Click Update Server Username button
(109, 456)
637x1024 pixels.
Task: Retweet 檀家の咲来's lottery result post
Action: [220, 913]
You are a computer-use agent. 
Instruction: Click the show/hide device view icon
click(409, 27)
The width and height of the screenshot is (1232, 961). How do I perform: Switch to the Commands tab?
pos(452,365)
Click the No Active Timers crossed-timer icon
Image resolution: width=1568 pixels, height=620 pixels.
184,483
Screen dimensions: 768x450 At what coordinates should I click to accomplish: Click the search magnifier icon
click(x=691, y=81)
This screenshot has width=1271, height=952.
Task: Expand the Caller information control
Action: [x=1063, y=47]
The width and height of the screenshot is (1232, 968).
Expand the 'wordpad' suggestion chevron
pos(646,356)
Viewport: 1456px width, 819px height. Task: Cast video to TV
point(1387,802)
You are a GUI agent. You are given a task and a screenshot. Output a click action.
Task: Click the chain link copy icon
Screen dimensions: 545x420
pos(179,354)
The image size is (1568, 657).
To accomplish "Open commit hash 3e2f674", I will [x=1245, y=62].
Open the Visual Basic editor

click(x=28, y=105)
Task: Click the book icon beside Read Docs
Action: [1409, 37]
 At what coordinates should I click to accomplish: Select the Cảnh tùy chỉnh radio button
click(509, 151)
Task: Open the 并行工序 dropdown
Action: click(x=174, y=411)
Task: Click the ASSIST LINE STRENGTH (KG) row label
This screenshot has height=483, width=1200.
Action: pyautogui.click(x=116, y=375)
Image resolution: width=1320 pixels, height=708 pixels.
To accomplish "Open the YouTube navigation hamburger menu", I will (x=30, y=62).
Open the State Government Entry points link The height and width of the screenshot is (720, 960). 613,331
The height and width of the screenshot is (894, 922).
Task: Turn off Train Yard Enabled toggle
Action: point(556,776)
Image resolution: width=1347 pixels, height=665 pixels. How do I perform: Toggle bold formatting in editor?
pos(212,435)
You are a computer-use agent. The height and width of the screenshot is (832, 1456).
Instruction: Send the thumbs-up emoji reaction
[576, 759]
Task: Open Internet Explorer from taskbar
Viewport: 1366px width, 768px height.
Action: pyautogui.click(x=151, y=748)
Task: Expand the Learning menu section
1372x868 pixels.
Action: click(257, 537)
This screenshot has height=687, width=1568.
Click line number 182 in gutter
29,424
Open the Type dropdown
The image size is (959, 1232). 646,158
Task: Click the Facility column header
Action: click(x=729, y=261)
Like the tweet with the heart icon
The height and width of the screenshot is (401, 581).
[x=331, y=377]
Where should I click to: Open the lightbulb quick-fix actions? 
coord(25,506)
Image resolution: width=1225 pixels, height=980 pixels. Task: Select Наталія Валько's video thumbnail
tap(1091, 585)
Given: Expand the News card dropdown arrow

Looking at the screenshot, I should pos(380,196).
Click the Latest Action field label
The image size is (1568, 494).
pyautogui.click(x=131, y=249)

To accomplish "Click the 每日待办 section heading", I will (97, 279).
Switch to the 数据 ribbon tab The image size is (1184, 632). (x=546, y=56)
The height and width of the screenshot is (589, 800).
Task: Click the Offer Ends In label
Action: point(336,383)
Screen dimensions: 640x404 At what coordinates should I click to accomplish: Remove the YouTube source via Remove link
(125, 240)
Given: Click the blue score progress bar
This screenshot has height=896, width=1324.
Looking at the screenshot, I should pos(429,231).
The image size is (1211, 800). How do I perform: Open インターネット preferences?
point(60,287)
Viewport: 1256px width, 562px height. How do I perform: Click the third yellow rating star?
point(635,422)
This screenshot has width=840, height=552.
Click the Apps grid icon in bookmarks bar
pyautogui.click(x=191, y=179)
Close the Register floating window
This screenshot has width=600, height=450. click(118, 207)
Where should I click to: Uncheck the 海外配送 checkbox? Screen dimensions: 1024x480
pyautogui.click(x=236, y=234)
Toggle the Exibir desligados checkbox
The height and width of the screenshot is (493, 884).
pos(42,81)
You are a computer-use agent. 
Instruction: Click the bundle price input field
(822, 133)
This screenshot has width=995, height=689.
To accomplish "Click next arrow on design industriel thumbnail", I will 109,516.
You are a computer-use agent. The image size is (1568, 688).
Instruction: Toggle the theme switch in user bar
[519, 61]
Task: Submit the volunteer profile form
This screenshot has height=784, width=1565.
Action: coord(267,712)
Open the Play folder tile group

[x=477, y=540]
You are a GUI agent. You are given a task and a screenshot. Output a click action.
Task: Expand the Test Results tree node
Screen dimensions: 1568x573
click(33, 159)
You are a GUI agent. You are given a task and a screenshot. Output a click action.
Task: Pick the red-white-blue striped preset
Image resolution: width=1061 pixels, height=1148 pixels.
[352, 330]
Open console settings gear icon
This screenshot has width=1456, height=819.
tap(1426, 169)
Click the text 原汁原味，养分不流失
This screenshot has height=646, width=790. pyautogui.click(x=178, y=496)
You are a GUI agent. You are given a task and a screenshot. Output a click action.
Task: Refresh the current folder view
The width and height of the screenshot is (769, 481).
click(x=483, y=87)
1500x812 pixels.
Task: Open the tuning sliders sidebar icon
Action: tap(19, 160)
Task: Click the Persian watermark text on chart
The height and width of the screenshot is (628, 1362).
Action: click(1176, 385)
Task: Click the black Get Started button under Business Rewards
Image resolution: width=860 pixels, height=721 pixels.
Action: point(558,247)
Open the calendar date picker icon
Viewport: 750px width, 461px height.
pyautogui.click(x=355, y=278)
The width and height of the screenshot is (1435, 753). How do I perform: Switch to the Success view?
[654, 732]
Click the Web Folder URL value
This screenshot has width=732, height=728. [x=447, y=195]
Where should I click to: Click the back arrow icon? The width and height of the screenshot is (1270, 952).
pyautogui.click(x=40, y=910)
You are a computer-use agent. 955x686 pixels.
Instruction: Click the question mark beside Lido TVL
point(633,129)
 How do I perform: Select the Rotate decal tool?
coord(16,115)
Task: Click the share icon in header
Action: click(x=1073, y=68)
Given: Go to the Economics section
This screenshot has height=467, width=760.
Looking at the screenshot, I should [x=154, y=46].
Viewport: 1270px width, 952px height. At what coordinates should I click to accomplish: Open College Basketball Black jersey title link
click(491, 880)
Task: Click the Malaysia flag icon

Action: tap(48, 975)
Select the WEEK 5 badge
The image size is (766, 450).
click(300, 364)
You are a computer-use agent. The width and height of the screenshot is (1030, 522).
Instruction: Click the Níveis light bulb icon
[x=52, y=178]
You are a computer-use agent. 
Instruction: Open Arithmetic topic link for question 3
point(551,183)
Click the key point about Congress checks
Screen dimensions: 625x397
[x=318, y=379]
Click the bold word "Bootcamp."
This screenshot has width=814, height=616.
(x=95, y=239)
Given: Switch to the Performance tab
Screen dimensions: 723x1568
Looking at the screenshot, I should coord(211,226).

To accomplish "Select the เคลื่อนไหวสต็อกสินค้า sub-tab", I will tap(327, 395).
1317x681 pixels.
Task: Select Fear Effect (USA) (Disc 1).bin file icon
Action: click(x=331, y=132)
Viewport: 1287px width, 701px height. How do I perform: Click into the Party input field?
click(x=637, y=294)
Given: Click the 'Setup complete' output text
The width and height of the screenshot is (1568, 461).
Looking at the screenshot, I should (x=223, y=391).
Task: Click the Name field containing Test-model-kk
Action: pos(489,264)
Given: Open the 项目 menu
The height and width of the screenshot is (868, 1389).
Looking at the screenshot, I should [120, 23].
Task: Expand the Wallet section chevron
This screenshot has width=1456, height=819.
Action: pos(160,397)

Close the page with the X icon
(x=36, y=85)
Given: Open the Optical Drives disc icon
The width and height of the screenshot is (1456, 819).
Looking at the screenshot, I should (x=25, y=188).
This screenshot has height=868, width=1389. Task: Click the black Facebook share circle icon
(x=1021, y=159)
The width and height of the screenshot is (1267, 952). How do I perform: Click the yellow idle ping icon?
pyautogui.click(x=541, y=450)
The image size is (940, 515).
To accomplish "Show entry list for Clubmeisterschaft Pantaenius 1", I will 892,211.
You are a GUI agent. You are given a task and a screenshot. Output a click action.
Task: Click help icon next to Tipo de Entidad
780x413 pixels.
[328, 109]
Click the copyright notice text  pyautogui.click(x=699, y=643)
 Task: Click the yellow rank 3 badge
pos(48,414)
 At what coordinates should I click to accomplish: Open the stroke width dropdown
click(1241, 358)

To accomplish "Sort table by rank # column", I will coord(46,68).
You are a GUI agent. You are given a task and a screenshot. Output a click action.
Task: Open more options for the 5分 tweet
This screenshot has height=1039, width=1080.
————————
**Yazılı Problem:** "Given: Click the 'Setup complete' output text" ifadesini içeren satırdan satırların sonuna kadar uzanan bölümü, iki uç da dahil, hiçbir şeyi değiştirmeden tekrar yazar mısın?

**Alıştırma Çıktısı:**
Given: Click the 'Setup complete' output text
The width and height of the screenshot is (1568, 461).
Looking at the screenshot, I should (x=223, y=391).
Task: Click the Name field containing Test-model-kk
Action: pos(489,264)
Given: Open the 项目 menu
The height and width of the screenshot is (868, 1389).
Looking at the screenshot, I should [120, 23].
Task: Expand the Wallet section chevron
This screenshot has width=1456, height=819.
Action: pos(160,397)

Close the page with the X icon
(x=36, y=85)
Given: Open the Optical Drives disc icon
The width and height of the screenshot is (1456, 819).
Looking at the screenshot, I should (x=25, y=188).
This screenshot has height=868, width=1389. Task: Click the black Facebook share circle icon
(x=1021, y=159)
The width and height of the screenshot is (1267, 952). How do I perform: Click the yellow idle ping icon?
pyautogui.click(x=541, y=450)
The image size is (940, 515).
To accomplish "Show entry list for Clubmeisterschaft Pantaenius 1", I will 892,211.
You are a GUI agent. You are given a task and a screenshot. Output a click action.
Task: Click help icon next to Tipo de Entidad
780x413 pixels.
[328, 109]
Click the copyright notice text  pyautogui.click(x=699, y=643)
 Task: Click the yellow rank 3 badge
pos(48,414)
 At what coordinates should I click to accomplish: Open the stroke width dropdown
click(1241, 358)

To accomplish "Sort table by rank # column", I will coord(46,68).
You are a GUI agent. You are given a task and a screenshot. Output a click action.
Task: Open more options for the 5分 tweet
This screenshot has height=1039, width=1080.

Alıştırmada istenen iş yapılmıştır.